§ **Texte fourni**:
* * * * * * * * *
Quand Napoléon conquérait l'Europe, sa sœur Pauline conquérait les cœurs
Pauline Bonaparte, sœur cadette de Napoléon, s’est tenue à l’écart de la vie politique et militaire. Connue pour ses conquêtes d’un autre type et pour sa beauté, elle a préféré une vie d’aventures amoureuses.
Pauline Bonaparte, posant ici à côté d’un buste à l’effigie de son frère, Napoléon, sur un portrait de Robert Lefèvre, était célèbre pour sa beauté et passait la majeure partie de son temps à essayer de la préserver et de la sublimer. Elle fut une faiseuse de mode amoureuse des pierres précieuses et arborait des coiffes et des robes ornées de bijoux. Elle était connue pour porter des robes on ne peut plus fines ne laissant aucune place à l’imagination. Sa routine de beauté quotidienne incluait un bain de lait pour adoucir et blanchir la peau. Selon une anecdote, en visite un jour dans une maison ne possédant pas de douche, Pauline, nullement déconcertée, exigea que l’on perce un trou dans le plafond par lequel elle demanda qu’on lui verse du lait pour sa toilette.
Pauline Bonaparte, sœur cadette de Napoléon, était celle que l’empereur préférait parmi les sept membres de sa fratrie. Et elle fut la seule à ne jouer aucun rôle dans ses manœuvres politiques. Voyant ses frères et sœurs placés sur des trônes dans toute l’Europe, Pauline aurait eu ce mot : « Peu m’importent les couronnes. Si j’en avais voulu une, je l’aurais eue ; c’est un faible que je laisse aux membres de ma famille. »
Née à Ajaccio le 20 octobre 1780, Pauline Bonaparte fut le sixième des huit enfants qu’eurent l’avocat Charles-Marie Bonaparte et Maria Letizia Ramolino. Plutôt que de refondre la carte politique de l’Europe, Pauline opta pour une vie d’aventures amoureuses. Elle mit sa beauté et son audace à profit afin de conquérir une myriade d’amants et, malgré les scandales, gagna l’admiration du beau monde européen qui voyait en elle une icône de mode.
* * * * * * * * *
§ **Tâches et exercices**:
**1)** D'après le texte sur Pauline Bonaparte, où et à quelle date celle-ci est-elle née ?
**2)** Prolongez le texte sur Pauline Bonaparte à la suite de sa dernière phrase.

§ **Jeu de données**:
* * * * * * * * *
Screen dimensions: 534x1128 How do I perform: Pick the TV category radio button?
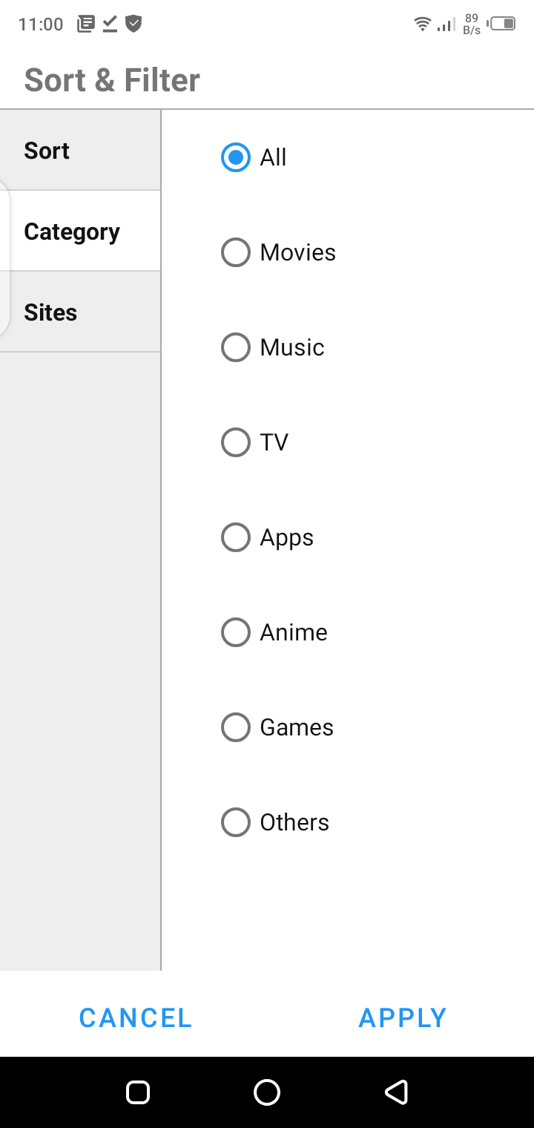tap(236, 442)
* * * * * * * * *
§ **Corrigé des exercices**:
**1)** À Ajaccio, le 20 octobre 1780.

**2)**
« Peu de femmes savourèrent plus le plaisir d’être belle », écrivit le général français Louis-Stanislas de Girardin à son sujet. Pour Napoléon, elle était « la meilleure créature vivante » et « la seule à ne jamais rien demander ». Quoique frivole et désœuvrée, Pauline n’en est pas moins loyale et courageuse. Elle est la seule de sa fratrie à rendre visite à Napoléon (et à l’aider financièrement) lors de son exil sur l’île d’Elbe en 1814 après l’échec de la campagne militaire de Russie. Lors de son second exil, à Sainte-Hélène, après la défaite de Waterloo, Pauline ira même jusqu’à demander à passer du temps avec lui sur cette île reculée du sud de l’Atlantique.
UNE FAMILLE EN OR
Malgré la mort de son père lorsqu’elle n’a que cinq ans, Pauline est élevée dans le giron d’une famille aisée jusqu’au début de l’adolescence. Toutefois, en 1793, les temps se font plus difficiles : son frère Lucien est impliqué dans une controverse politique et la famille doit fuir la Corse et s’installer sur le continent. Arrivés à Marseille, ils vivent dans des conditions précaires. Les premiers exploits militaires de Napoléon cette année-là marqueront le début d’une ascension qui éclaircira grandement l’avenir de sa famille.
Pauline ne reçoit pas l’éducation formelle que les femmes de la haute société étaient censées avoir pour s’assurer de séduire un riche époux. À l’âge de 15 ans sa beauté attire déjà l’œil des camarades militaires de son frère. Après un ou deux badinages, elle s’entiche de Stanislas Fréron, figure de la Révolution. Mais celui-ci, épris d’une autre maîtresse de vingt-six ans l’aînée de Pauline, est rejeté par sa mère. D’innombrables soupirants font alors leur apparition. Napoléon ira jusqu’à dire à l’un d’entre eux : « Tu n’as rien. Elle n’a rien. À quoi cela rime-t-il ? À rien. » Ce dernier finit toutefois par la persuader de réfléchir à épouser Charles Leclerc, ce qu’elle fait en 1797. Un an plus tard, l’unique fils du couple, Dermide, verra le jour.
FEMME, VEUVE, PRINCESSE
En 1801, pour réprimer une révolution en cours à Saint-Domingue (actuelle Haïti) et protéger les revenus générés par le sucre produit dans cette colonie française, Napoléon (alors Premier consul) envoie l’époux de Pauline dans les Caraïbes pour commander 23 000 soldats français. Pauline et son fils le rejoignent 1802. Charles Leclerc remporte ses premières batailles contre les rebelles menés par François-Dominique Toussaint Louverture.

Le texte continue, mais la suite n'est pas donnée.